O DONO DA RAZÃO
Nando da Costa Lima
Toda cidade tem seus problemas, mas tem umas que são um
eterno problema. É o caso de Remosópolis, uma terra que não vai pra frente
enquanto existir a família Remoso. Eles se metem em tudo e acabam estragando
todo acontecimento que há na cidade, agora mesmo eles estavam aprontando. É que
a academia de letras e capoeira promoveu um concurso de poesia a nível
regional, a cidade estava repleta de poetas, tinha representante até de
Conquista. A apresentação das poesias foi no colégio Remoso, e tudo correu às
mil maravilhas, boas poesias foram apresentadas num clima de muita paz. O
problema era o resultado, acontece que o coronéMangangãoRemoso inscreveu uma
poesia no concurso, tida pela família como a melhor obra do velho. Os moradores
da cidade não aceitaram participar do júri, eles não tinham coragem de votar
contra o coroné. A direção resolveu formar um júri com pessoas de fora, eles
não sabendo da fama do coroné votariam imparcialmente, ou seja, nem
classificariam a poesia do velho. A família Remoso ficou sabendo daquilo e fez
de tudo pra comprar os jurados, mas eles foram irredutíveis. As poesias iam ter
que ser reapresentadas ao novo júri, a poesia do coroné tinha sido apresentada
pela primeira vez por um neto dele, mas agora a família achava melhor o próprio
autor declamar, a presença dele poderia impressionar o júri. Nervoso ele não
tava, vaia ele sabia que ninguém tinha coragem de dar, cara feia ele já tava
acostumado, foi militante da Arena enquanto esta existiu. A cisma dele era ter
sua obra de arte desmoralizada por aqueles forasteiros. Mas ele ia preparado,
qualquer desrespeito ele mandava uns quatro pro inferno, não ia ser agora no
fim da vida que seu 38 ia negar fogo.
Chegou o grande
dia, na casa do coroné tinha pra mais de cem jagunços vindos especialmente pra
torcer, trouxeram até as “papo-amarelo” pra atirar pra cima na hora da vitória,
se o coroné fosse derrotado elas serviriam pra outra coisa. O colégio estava
cheio, as primeiras filas foram tomados pelos homens do coroné, o diretor
permitiu que eles entrassem armados para manter a ordem.
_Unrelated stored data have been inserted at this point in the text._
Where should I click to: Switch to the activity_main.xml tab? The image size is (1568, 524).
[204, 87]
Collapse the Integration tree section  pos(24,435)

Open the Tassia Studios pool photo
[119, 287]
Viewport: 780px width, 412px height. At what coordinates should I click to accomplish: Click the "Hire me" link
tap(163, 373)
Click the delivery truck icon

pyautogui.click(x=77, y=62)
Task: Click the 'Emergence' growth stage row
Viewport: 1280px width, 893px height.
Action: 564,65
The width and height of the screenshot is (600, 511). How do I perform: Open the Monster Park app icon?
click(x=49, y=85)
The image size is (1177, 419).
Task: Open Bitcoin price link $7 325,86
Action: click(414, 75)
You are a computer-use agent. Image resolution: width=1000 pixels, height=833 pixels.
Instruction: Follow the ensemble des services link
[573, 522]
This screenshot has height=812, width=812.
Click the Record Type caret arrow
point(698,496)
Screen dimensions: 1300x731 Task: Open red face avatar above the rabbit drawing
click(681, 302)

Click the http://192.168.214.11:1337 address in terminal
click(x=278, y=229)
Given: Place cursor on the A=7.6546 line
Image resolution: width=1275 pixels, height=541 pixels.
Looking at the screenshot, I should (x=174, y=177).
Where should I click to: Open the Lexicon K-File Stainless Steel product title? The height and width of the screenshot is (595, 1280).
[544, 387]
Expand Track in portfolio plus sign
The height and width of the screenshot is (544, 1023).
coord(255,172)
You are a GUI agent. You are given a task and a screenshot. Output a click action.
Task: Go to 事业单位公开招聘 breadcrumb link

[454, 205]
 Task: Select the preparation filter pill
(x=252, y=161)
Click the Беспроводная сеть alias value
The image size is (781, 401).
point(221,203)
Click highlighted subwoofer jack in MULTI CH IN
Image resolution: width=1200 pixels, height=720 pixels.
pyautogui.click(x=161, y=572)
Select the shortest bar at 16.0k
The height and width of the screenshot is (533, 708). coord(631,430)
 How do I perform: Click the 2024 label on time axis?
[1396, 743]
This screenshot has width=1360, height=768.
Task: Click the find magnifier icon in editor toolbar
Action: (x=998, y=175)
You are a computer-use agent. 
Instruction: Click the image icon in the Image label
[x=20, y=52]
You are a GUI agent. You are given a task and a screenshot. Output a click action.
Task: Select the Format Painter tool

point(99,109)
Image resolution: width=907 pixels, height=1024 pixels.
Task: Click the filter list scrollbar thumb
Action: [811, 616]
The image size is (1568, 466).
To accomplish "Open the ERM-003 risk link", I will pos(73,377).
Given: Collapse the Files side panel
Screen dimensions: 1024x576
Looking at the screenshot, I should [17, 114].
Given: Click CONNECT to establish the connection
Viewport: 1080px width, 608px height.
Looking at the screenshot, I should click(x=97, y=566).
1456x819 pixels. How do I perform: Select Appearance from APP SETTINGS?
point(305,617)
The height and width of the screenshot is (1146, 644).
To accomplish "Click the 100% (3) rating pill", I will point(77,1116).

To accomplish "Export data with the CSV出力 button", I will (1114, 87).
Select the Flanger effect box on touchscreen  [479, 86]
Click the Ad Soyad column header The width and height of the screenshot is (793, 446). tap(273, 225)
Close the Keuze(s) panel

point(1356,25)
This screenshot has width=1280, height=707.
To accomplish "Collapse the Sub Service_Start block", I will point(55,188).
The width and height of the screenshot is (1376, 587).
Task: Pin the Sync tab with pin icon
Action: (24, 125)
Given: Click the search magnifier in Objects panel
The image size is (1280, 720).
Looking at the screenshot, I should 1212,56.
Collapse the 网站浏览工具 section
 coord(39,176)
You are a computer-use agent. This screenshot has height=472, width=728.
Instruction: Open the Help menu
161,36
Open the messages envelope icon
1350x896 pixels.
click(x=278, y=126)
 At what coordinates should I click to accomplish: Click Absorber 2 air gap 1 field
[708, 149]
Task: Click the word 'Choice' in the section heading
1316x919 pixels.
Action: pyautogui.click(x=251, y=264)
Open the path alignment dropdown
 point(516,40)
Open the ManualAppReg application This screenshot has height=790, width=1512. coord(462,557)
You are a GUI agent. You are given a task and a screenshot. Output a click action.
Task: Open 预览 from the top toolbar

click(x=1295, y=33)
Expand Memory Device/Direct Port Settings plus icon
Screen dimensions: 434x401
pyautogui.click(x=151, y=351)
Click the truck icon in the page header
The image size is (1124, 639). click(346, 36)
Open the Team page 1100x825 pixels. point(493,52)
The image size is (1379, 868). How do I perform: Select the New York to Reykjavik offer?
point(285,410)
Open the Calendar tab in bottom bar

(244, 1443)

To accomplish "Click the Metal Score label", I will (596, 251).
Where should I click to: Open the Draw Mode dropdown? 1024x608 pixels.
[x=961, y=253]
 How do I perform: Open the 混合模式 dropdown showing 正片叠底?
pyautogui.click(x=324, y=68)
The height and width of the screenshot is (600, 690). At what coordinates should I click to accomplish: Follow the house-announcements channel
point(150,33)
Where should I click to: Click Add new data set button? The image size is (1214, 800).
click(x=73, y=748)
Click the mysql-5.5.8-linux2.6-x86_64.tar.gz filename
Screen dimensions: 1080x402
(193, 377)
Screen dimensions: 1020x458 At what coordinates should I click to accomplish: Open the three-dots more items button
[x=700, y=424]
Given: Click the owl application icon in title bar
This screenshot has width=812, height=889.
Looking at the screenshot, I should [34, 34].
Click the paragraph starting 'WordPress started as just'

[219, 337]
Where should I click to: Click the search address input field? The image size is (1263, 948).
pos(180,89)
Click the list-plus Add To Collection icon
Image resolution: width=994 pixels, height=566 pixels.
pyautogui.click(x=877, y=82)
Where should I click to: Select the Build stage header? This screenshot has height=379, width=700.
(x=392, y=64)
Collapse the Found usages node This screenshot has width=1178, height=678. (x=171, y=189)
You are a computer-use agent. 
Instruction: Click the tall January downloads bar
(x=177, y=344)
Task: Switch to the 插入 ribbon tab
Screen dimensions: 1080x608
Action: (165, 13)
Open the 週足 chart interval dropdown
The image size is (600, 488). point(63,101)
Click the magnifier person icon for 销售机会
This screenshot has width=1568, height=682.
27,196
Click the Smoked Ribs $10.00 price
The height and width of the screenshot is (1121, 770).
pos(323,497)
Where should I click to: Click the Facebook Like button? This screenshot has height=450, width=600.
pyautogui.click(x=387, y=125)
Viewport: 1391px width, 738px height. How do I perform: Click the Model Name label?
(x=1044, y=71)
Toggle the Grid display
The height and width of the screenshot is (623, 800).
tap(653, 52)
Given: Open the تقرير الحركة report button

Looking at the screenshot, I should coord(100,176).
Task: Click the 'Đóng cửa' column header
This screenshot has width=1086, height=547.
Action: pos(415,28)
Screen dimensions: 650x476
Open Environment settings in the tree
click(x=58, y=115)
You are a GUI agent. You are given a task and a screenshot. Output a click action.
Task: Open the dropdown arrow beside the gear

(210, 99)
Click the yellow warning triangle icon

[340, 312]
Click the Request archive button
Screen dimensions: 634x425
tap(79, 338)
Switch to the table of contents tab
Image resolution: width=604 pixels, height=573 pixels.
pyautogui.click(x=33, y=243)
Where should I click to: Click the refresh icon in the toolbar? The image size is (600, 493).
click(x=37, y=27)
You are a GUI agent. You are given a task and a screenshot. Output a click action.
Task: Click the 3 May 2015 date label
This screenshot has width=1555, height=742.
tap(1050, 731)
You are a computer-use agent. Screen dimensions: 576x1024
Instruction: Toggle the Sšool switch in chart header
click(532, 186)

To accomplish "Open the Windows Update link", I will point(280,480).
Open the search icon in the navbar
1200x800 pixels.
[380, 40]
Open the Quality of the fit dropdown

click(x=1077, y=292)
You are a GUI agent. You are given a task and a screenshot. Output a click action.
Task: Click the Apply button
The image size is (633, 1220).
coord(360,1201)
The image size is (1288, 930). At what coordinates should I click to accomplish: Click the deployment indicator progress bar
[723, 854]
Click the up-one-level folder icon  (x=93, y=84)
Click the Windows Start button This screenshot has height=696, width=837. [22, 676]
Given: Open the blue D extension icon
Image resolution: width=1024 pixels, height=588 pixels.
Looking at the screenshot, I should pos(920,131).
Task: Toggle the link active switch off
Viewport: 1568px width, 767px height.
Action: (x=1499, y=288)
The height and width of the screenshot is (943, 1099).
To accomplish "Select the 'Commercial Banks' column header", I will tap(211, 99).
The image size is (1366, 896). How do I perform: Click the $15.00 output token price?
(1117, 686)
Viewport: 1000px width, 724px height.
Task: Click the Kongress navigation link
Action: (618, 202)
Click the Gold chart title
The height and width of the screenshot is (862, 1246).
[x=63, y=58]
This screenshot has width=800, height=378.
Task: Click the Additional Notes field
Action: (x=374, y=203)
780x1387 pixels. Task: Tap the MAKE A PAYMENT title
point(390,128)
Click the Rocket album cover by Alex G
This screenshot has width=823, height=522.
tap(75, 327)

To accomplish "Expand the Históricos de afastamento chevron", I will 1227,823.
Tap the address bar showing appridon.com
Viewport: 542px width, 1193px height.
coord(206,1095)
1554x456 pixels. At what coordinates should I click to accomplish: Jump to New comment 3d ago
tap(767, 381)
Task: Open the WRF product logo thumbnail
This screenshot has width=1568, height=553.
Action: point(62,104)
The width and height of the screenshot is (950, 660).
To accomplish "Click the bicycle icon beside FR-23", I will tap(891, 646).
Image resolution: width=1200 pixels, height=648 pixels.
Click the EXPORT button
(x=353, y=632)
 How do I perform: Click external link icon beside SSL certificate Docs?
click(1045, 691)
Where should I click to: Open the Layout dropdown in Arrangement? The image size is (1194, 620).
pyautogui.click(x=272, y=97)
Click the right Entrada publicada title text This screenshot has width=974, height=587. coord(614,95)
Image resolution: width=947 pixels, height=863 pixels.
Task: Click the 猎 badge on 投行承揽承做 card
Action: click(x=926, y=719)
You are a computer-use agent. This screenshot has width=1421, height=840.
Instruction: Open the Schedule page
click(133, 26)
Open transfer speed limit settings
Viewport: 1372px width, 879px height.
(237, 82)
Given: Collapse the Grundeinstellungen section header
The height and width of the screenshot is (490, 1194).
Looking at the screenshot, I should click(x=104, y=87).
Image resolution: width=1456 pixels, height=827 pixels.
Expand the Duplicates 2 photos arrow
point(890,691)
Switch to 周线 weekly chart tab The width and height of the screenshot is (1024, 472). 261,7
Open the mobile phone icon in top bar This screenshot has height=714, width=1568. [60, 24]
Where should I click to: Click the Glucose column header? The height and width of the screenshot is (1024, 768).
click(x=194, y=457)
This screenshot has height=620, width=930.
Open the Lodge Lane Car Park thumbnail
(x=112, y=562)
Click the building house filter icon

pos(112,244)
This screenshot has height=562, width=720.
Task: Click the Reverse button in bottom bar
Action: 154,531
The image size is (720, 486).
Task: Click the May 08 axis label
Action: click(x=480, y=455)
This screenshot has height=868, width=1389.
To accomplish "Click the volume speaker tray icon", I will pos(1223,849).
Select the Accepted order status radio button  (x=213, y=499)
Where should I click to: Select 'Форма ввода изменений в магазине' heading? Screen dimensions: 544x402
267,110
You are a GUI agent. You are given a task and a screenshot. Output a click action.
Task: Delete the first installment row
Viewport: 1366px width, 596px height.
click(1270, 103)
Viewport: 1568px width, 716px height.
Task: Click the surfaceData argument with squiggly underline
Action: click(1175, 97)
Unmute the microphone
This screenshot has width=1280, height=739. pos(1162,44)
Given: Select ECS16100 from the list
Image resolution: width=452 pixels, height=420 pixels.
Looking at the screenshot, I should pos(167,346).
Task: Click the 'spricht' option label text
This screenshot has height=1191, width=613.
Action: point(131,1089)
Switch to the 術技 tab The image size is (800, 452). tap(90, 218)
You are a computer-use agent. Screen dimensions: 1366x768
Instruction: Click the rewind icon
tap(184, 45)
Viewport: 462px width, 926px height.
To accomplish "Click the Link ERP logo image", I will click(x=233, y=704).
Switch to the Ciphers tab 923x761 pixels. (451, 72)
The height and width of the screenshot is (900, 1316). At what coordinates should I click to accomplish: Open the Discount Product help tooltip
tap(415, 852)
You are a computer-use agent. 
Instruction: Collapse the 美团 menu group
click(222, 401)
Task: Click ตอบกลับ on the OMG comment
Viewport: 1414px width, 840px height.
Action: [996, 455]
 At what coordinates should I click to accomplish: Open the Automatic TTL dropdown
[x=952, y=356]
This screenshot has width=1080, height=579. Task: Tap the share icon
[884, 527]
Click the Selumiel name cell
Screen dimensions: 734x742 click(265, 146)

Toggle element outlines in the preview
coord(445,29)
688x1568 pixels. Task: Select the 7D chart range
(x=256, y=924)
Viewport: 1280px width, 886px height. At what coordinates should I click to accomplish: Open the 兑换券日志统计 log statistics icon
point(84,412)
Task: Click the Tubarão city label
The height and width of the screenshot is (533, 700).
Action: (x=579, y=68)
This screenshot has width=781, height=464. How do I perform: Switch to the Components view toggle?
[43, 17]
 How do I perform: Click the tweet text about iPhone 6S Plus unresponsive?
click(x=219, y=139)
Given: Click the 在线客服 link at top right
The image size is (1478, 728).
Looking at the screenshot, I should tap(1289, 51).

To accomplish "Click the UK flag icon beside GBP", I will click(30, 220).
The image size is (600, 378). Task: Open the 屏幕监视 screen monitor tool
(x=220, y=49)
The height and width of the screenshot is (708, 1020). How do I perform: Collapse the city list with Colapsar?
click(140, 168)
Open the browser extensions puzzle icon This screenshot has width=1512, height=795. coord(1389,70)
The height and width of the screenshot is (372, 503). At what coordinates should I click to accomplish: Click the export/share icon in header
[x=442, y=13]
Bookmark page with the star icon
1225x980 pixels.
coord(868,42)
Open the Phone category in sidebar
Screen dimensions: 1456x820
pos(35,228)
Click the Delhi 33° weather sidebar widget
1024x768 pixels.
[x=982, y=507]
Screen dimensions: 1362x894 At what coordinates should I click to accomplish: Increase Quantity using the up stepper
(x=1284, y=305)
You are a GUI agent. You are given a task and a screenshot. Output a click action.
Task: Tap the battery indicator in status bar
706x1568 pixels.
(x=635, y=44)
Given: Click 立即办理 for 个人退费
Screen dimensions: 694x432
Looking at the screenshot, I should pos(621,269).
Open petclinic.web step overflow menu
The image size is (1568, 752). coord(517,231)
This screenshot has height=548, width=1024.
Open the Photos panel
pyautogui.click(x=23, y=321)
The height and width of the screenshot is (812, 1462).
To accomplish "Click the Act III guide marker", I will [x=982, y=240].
A poesia do coroné foi a última a ser apresentada, o locutor anunciou: “E agora
um poeta da terra, o coronéMangangão vai declamar um poema de sua autoria, ‘Eu
sou o dono da razão’ ”. Ele subiu no palanque trajado a rigor, só tinha uma
diferença dos demais poetas: eles estava usando dois revólveres, um em cada
bolso do paletó. Pegou um revólver e colocou em cima da mesa do júri, o outro
ia servir de apoio moral. Pediu silêncio, deu um tiro pra cima e de revólver na
mão começou a declamar sua obra prima: “Eu sou o dono da razão / Eu sou mais eu
nessa merda, riqueza pra mim é macheza / ser bravo é minha missão, só tomo pinga
dobrada / não pago e cuspo no chão / e se alguém achar ruim, atiro no meio da
testa / ainda corto as orelhas pra que sirva de lição / não é à toa que meu
nome é CoronéMangangão / atiro com as duas mãos, tanto com ou sem razão / e
sempre disse pro povo como dono da razão / o homem pra viver bem tem que ter
duas paixões / fé em São Sebastião e um revólver na mão”.
Terminou de
declarar e descarregou o revólver, desceu pro seu lugar no auditório e ficou
esperando o resultado. Era visível a preocupação do júri, que rabo de foguete.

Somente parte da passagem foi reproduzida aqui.